Study material ::

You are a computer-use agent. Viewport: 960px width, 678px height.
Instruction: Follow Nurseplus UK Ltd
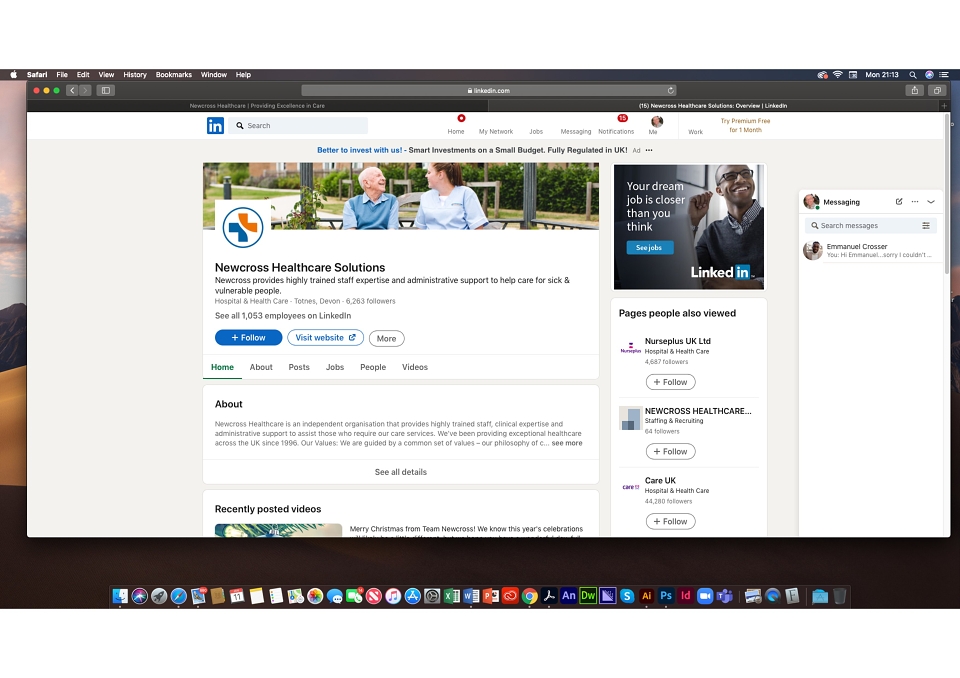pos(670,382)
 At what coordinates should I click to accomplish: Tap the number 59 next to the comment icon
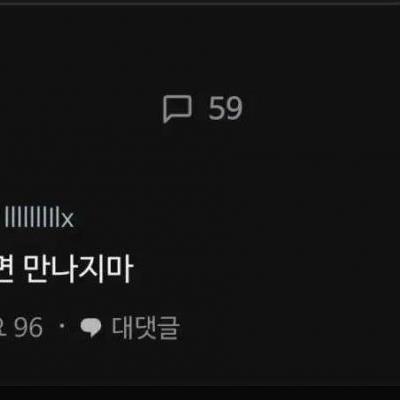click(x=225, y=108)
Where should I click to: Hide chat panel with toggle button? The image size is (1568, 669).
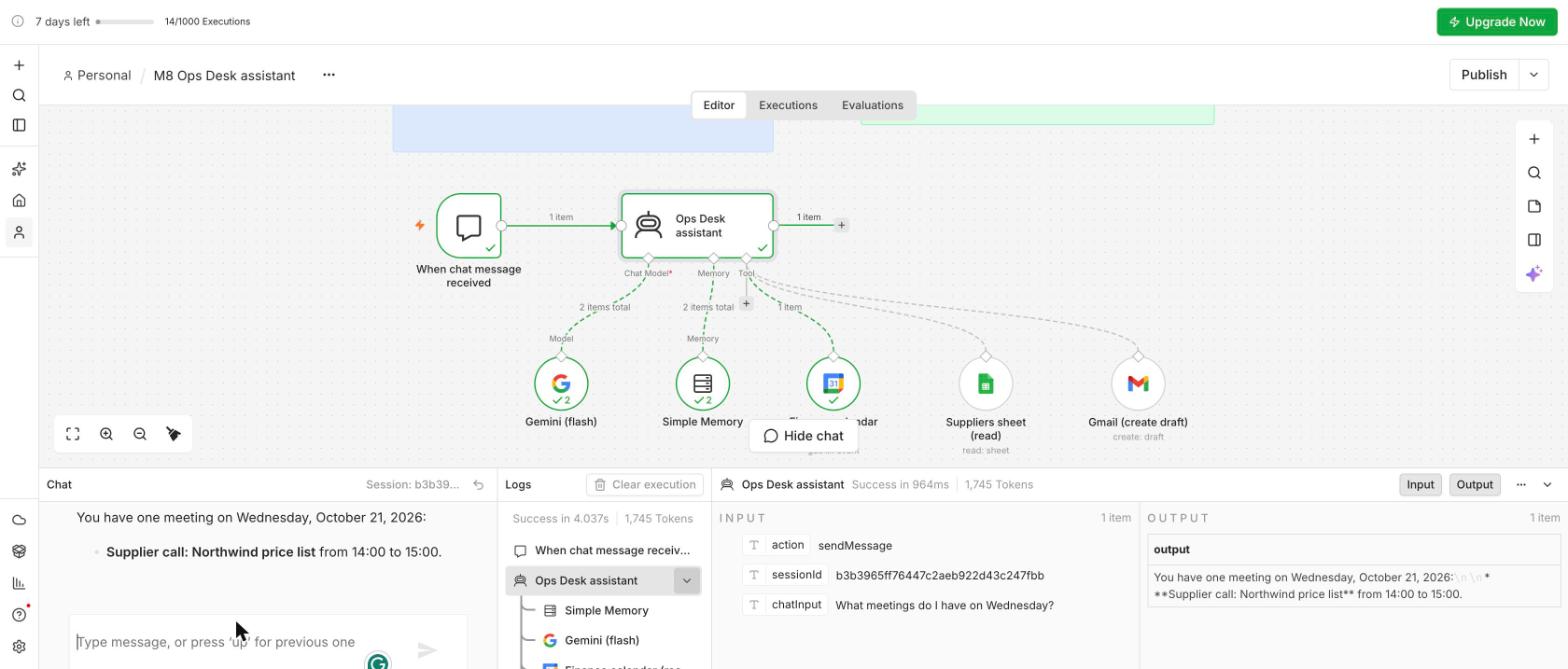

--

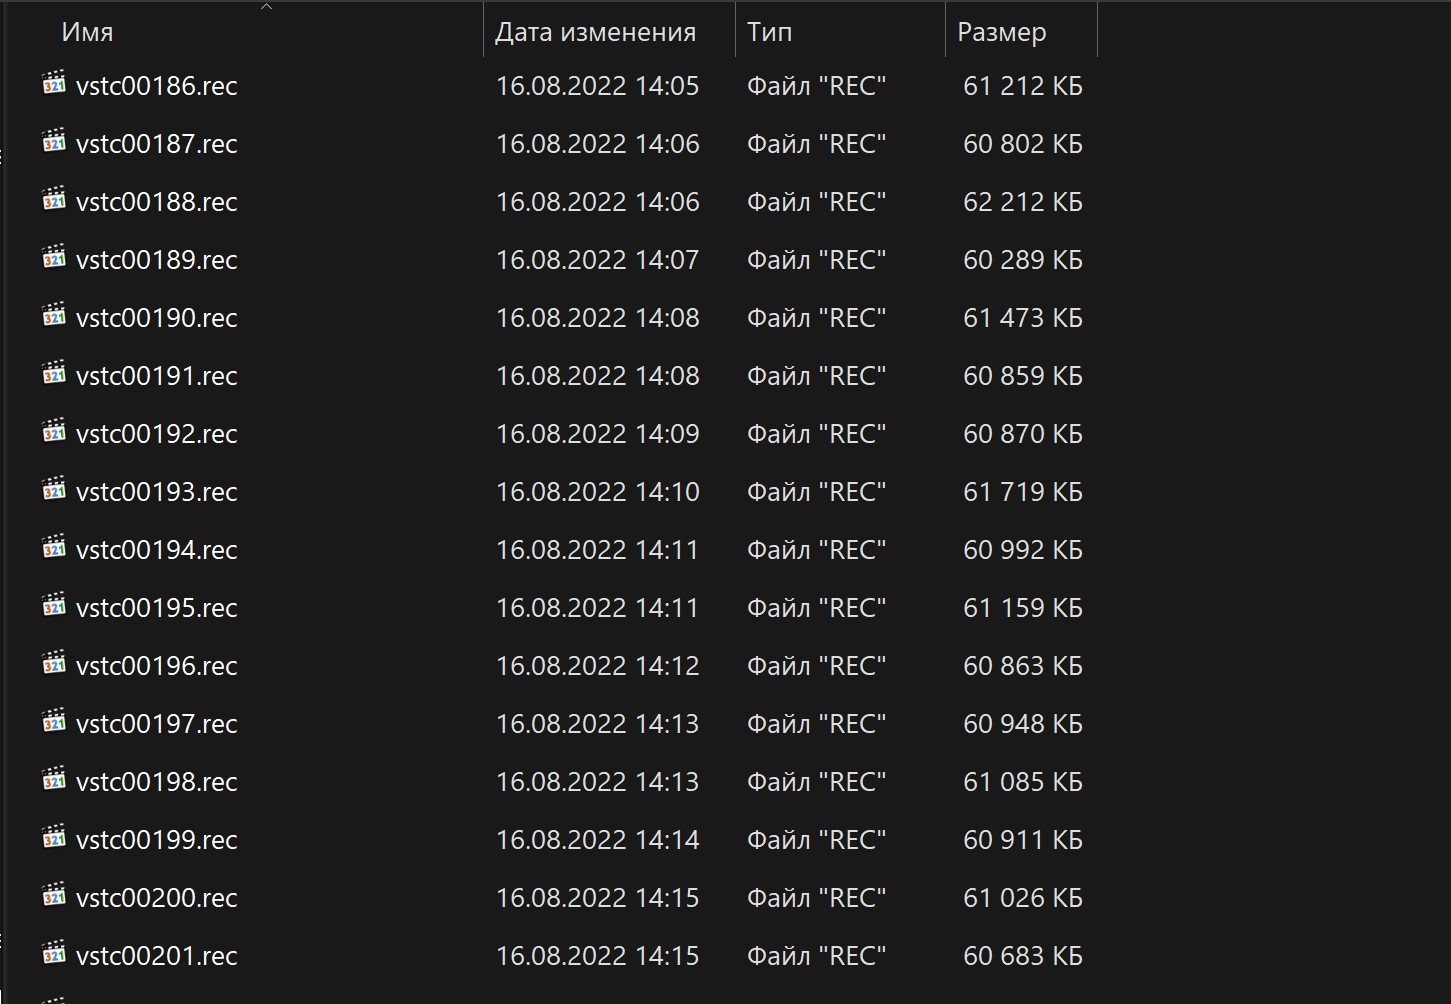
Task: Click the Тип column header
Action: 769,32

Task ::
Return the stretch of data that begins with the line showing "At what coordinates" and goes on through the line showing "Where should I", exactly, with pictures removed.

Result for this task ::
 At what coordinates should I click to accomplish: Tap the number 59 next to the comment icon
click(x=225, y=108)
Where should I click to: Hide chat panel with toggle button? The image size is (1568, 669).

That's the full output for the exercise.